There's a REV drive on an old SCO Unix box in Boston that acts up now and then. A cold reboot fixes it for a while, but the problem always comes back eventually. It's been annoying, but never quite annoying enough to replace the unit.
Monday night at 9:00 PM the customer's Windows guy called me because he wanted to reset this machine and couldn't remember how to shut it down (that's probably some indication of the frequency of this "fix"). I gave him the command and when it came to the "Safe to Power off" screen I told him to do that.
He said it wouldn't shut off. I was a bit surprised that he was unaware of servers with power buttons that have to be held in for a bit to avoid accidental shutdown, but then again, this guy has crossed my path before and left me shaking my head in wonder.
I figured that was it, but he wanted me to hang in while he started the system back up. Fine. Go ahead.
"The switch must be broken."
We then had a few minutes of him mumbling things about the power switch, the reset button, things being "stuck" and finally came to the realization that he couldn't turn this machine back on.
"Can you bypass the switch?", I asked. No, apparently he couldn't . I did get him to pull off the front cover, but that was as far as he wanted to go. OK, so we'll get someone to fix it in the morning.

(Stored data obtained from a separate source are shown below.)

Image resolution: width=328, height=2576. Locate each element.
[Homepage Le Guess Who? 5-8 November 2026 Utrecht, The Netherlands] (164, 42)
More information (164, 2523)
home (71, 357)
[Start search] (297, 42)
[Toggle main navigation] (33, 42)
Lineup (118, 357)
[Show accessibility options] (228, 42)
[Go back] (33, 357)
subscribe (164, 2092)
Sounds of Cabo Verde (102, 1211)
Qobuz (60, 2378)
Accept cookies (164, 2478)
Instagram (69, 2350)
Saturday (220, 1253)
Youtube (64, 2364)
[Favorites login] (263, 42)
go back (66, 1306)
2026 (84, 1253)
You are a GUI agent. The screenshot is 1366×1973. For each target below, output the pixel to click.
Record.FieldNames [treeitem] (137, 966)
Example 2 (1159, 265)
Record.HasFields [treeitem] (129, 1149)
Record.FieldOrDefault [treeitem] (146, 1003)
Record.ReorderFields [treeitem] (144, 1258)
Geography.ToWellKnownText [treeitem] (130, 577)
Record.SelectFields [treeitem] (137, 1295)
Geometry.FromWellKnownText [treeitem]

"Oh, no, they'll freak!", he exclaimed. Yeah, sure, I know: they are a 24/7 operation and nobody would be happy about the main server being down. I get it, but what other choice was there? Maybe there is 24 x7 computer repair in New York or Las Vegas, but I don't think there is in Boston. They'd have to live with it.
"Oh, man, I have to call Joy!". I wouldn't say he had fear in his voice, but he sure wasn't happy. Let's just say that "Joy" doesn't match her well and leave it at that.
"She might call you", he warned.
Not if she has any brains, I thought to myself.
"Or the owner might call you."
Well, fine. I LIKe the owner. I doubted that she would call until morning anyway, but if she wanted to chat now, fine by me. None of it mattered: nothing was going to happen until morning. I explained that again and hung up.
Sure enough, nobody called until 9:00 the next morning. It was the owner, very concerned about the problem. I told her that it was surely simple: it was most likely either the switch as her consultant insisted or the power supply and all she needed was a competent hardware guy to come fix it. No "Unix" knowledge necessary, just someone who stocks some parts and has a screwdriver and a brain.
Yes, we could have given a screwdriver to the Windows guy and sent him to go buy parts. That would have still left us wanting the other requirement.
So, the owner made some phone calls and very soon a pleasant sounding guy named Kevin was on his way in. He had more than one screwdriver and plenty enough brains to bring both a power supply and a spare box in case we needed to swap other things over.
When he got on site, he called me.
"Oh, yeah, it's the power supply - I can smell it. The one I have won't fit, but I think I can track down something that will."
OK, great. But I really did wonder about "I can smell it". If he could still smell it more than 12 hours later, why didn't last night's hero smell anything? Mysteries, mysteries.
Forty-five minutes later Kevin called again. Bad news. The power supply took the mother board with it when it went. What now?
Let me just digress a minute. I have no idea what really happened here, but it does seem to be quite the confluence of circumstance, doesn't it? We shutdown a functioning machine and upon powering on it blows. Blows hard, blows hard enough that it fries the m/b and the stink of it all is still around the next day and the Windows guy thinks it is the SWITCH?? Oh, well.
OK, so I asked Kevin if he could transfer everything to the box he had brought. Of course he could - he had screwdrivers and a working brain, right? So he did, and called me back shortly.
"Is it normal for it to hang initializing AMIRD?", he asked.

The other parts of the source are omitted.